=== TASK PROMPT ===
Once the line with "https://atecmaq.aeletrodomesticos.com.br (48, 785)" is found in the entries below, print it and each following line exactly, stopping after the line with "assistência máquina de lavar vila maria"; print nothing else.

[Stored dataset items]
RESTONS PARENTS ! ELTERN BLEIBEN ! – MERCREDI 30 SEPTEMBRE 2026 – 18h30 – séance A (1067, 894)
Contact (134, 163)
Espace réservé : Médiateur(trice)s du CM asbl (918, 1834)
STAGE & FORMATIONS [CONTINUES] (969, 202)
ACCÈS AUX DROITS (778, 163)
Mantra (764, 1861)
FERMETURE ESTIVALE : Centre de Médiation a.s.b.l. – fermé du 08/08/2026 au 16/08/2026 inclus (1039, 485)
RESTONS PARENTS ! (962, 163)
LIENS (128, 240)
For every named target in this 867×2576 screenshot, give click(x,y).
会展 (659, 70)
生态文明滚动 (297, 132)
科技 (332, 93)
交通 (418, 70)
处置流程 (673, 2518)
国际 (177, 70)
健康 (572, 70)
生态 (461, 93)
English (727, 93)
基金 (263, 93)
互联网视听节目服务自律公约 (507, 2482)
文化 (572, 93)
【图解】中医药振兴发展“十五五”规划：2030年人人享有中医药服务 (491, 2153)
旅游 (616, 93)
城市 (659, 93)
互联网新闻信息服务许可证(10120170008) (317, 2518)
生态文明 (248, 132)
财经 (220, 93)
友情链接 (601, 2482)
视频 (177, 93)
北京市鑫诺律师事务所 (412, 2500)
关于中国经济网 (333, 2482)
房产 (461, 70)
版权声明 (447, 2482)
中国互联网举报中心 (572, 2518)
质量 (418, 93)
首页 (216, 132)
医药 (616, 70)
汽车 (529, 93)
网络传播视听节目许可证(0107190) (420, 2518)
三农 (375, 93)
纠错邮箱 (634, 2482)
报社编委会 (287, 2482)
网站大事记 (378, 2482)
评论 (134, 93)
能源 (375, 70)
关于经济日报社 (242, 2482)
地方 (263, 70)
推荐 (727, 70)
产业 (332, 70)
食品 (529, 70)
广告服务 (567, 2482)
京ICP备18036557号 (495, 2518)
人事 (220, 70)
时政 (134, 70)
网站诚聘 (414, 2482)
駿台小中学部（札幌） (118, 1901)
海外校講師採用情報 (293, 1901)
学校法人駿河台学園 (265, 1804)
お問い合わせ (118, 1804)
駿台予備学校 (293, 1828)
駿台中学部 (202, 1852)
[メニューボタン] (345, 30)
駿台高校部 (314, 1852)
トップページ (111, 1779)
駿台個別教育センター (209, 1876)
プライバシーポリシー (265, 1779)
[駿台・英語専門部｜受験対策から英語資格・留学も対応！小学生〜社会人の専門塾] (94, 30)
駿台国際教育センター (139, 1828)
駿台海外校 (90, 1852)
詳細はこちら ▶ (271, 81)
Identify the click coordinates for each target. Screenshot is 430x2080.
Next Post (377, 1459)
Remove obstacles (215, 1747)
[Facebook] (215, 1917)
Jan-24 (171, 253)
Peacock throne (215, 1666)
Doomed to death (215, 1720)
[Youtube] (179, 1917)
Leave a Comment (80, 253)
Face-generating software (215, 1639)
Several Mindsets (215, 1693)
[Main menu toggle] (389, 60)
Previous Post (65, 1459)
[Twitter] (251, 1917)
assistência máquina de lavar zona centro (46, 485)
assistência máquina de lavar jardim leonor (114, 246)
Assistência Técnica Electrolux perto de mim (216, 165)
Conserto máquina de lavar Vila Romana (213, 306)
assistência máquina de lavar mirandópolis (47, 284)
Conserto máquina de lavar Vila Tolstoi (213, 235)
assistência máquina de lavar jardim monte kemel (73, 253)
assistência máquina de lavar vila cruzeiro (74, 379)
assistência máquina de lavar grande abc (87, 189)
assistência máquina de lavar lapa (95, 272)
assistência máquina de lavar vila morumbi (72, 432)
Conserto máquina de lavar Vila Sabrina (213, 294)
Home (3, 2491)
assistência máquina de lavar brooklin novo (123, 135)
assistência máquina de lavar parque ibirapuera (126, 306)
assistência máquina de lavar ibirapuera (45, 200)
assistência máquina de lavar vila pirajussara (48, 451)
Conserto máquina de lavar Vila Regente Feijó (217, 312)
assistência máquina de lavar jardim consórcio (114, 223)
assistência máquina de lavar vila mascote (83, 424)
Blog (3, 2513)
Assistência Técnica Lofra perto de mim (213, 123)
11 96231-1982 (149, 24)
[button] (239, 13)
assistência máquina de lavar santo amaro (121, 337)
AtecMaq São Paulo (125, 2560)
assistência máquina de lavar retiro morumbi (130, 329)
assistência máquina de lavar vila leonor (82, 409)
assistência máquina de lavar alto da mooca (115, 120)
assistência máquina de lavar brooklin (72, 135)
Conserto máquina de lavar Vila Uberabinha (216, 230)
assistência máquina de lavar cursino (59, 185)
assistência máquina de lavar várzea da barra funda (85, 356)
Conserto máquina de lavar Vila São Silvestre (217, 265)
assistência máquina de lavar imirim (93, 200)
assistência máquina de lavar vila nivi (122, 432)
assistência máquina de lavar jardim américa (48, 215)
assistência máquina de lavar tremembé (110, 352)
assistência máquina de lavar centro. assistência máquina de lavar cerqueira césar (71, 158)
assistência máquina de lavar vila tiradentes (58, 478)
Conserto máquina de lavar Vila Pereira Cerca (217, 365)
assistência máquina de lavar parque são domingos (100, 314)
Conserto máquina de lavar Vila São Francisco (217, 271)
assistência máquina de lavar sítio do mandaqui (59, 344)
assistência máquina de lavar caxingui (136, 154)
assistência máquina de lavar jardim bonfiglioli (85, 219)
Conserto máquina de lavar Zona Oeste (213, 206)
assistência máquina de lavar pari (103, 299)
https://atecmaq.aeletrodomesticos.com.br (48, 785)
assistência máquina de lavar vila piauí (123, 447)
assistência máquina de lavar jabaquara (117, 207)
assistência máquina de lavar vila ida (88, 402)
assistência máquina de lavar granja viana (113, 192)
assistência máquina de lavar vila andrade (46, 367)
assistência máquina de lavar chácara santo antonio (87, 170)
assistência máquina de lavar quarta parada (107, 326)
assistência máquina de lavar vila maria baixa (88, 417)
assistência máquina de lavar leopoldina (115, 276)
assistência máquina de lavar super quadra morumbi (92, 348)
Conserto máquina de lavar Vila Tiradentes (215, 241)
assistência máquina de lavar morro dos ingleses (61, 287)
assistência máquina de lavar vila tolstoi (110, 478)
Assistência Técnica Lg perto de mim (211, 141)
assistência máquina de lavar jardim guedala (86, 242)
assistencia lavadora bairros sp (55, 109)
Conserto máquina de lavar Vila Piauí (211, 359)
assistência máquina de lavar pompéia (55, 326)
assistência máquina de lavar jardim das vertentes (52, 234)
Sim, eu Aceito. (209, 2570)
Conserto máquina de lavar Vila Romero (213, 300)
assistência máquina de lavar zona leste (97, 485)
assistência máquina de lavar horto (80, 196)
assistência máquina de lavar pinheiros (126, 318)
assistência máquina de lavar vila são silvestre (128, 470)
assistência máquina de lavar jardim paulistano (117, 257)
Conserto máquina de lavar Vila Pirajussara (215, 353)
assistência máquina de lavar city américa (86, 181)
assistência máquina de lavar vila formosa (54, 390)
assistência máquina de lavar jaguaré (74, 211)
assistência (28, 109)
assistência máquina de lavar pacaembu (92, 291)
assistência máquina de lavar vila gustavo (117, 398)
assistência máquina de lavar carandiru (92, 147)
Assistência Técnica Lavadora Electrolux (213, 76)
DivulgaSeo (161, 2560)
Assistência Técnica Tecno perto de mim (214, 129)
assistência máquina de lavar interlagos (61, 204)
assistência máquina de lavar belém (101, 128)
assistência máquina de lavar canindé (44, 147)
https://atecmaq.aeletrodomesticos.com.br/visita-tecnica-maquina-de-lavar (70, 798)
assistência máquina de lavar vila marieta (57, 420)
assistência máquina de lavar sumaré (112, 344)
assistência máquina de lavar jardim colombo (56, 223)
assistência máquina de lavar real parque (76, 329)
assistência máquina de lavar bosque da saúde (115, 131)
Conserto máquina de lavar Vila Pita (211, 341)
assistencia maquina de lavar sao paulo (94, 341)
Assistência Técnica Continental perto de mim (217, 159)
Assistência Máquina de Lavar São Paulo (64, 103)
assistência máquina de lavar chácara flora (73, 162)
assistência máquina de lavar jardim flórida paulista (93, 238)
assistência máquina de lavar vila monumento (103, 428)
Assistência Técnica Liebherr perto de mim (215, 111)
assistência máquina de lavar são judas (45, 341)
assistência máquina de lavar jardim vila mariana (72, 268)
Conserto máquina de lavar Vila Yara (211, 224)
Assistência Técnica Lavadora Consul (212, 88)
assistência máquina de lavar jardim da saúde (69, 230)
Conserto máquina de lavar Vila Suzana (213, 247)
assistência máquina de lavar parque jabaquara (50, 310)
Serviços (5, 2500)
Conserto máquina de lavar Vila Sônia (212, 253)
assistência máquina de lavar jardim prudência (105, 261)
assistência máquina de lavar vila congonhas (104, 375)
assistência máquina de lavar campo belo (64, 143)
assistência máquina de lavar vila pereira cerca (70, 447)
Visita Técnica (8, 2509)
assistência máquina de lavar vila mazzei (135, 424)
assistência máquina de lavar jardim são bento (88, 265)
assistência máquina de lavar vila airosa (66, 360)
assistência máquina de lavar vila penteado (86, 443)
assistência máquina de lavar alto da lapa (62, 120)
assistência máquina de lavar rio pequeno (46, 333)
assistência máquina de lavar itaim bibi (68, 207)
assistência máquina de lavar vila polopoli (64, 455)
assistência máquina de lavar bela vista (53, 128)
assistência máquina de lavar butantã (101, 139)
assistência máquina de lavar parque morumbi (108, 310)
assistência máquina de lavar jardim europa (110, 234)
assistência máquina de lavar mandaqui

=== EXERCISE ANSWER ===
https://atecmaq.aeletrodomesticos.com.br (48, 785)
assistência máquina de lavar vila piauí (123, 447)
assistência máquina de lavar jabaquara (117, 207)
assistência máquina de lavar vila ida (88, 402)
assistência máquina de lavar granja viana (113, 192)
assistência máquina de lavar vila andrade (46, 367)
assistência máquina de lavar chácara santo antonio (87, 170)
assistência máquina de lavar quarta parada (107, 326)
assistência máquina de lavar vila maria baixa (88, 417)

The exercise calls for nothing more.